A Geap é um plano de saúde criado inicialmente pelos Ministérios da Previdência e da Saúde, pelo Dataprev e pelo INSS para dar atendimento médico aos seus servidores. Com o tempo quase uma centena de órgãos da administração pública também firmaram convênios com a Geap para garantir o plano de saúde de seus funcionários. O TCU diz ser ilegal qualquer convênio firmado entre a Geap e entes da União que não patrocinam a empresa desde a sua criação. Com relação aos demais órgãos, o TCU alega a necessidade de licitação.

O caso chegou ao Supremo por meio de nove Mandados de Segurança de autoria de 18 entidades de classe de servidores públicos, todos contra o entendimento do Tribunal de Contas da União.

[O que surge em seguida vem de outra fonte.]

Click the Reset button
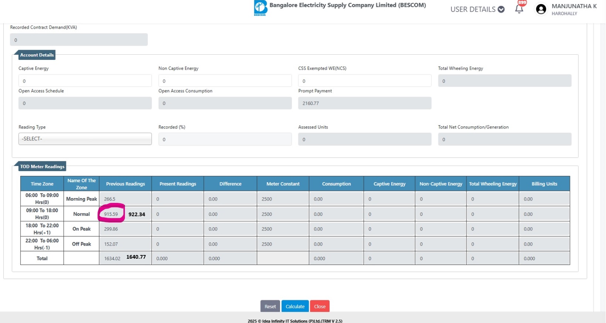606x323 pixels. (270, 306)
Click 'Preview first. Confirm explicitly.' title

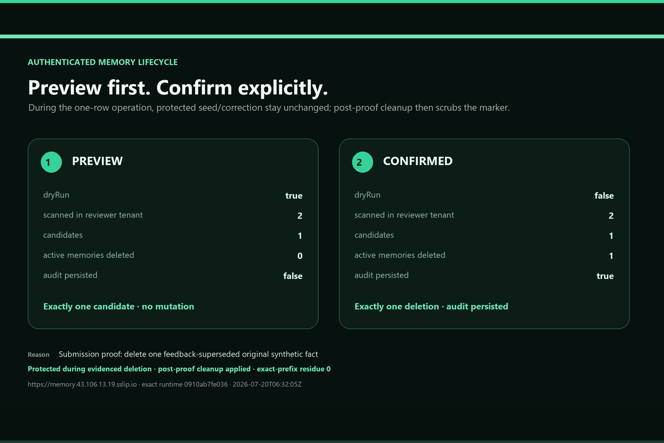pos(178,88)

Segundo o TCU, caso o Supremo vote contra a legalidade somente 450 mil dos 700 mil servidores poderão permanecer na Geap como segurados, ou seja, 250 mil ficarão sem plano de saúde. Durante a sessão plenária, Carlos Britto votou a favor da legalidade alegando “razões de segurança jurídica e de relevante interesse público”. O ministro somente excluiu da Geap os representantes de servidores estaduais e municipais eventualmente vinculados à fundação. Segundo ele, esses servidores não têm “direito liquido e certo” para firmar convênios com a entidade.

A natureza jurídica da entidade também foi objeto de análise. Para Carlos Britto, a Geap é uma “autonomia de vontade associativa dos servidores que se materializou numa entidade voltada à prestação da saúde dos próprios servidores, em regime compartilhado de custeio”. Ele acrescentou que a autogestão da Geap não se descaracteriza pelo fato de o Poder Público participar, ao lado dos servidores, da administração. “Não há administração eficiente sem servidores dotados de boa saúde”, avaliou.

Isso significa que ela, necessariamente, deve ser administrada pelos próprios interessados na prestação do serviço e coadministrada pelos patrocinadores. Para essa entidade se habilitar a celebrar convênio com a administração pública ela não pode ter fins lucrativos e deve ser fechada, o que significa ser de acesso restrito a um grupo homogêneo de beneficiários.

Em contraposição ao voto do relator, a ministra Cármen Lúcia foi sucinta: “O que ficou fixado pelo TCU me pareceu exatamente consentâneo com o que foi posto na legislação”, afirmou. Para ela, apenas as quatro entidades instituidoras podem celebrar convênio de adesão com a Geap, sem licitação. Com informações da Assessoria de Imprensa do Supremo Tribunal Federal.

MS 25855, 25919, 25934, 25928, 25922, 25901, 25891, 25866 e 25942.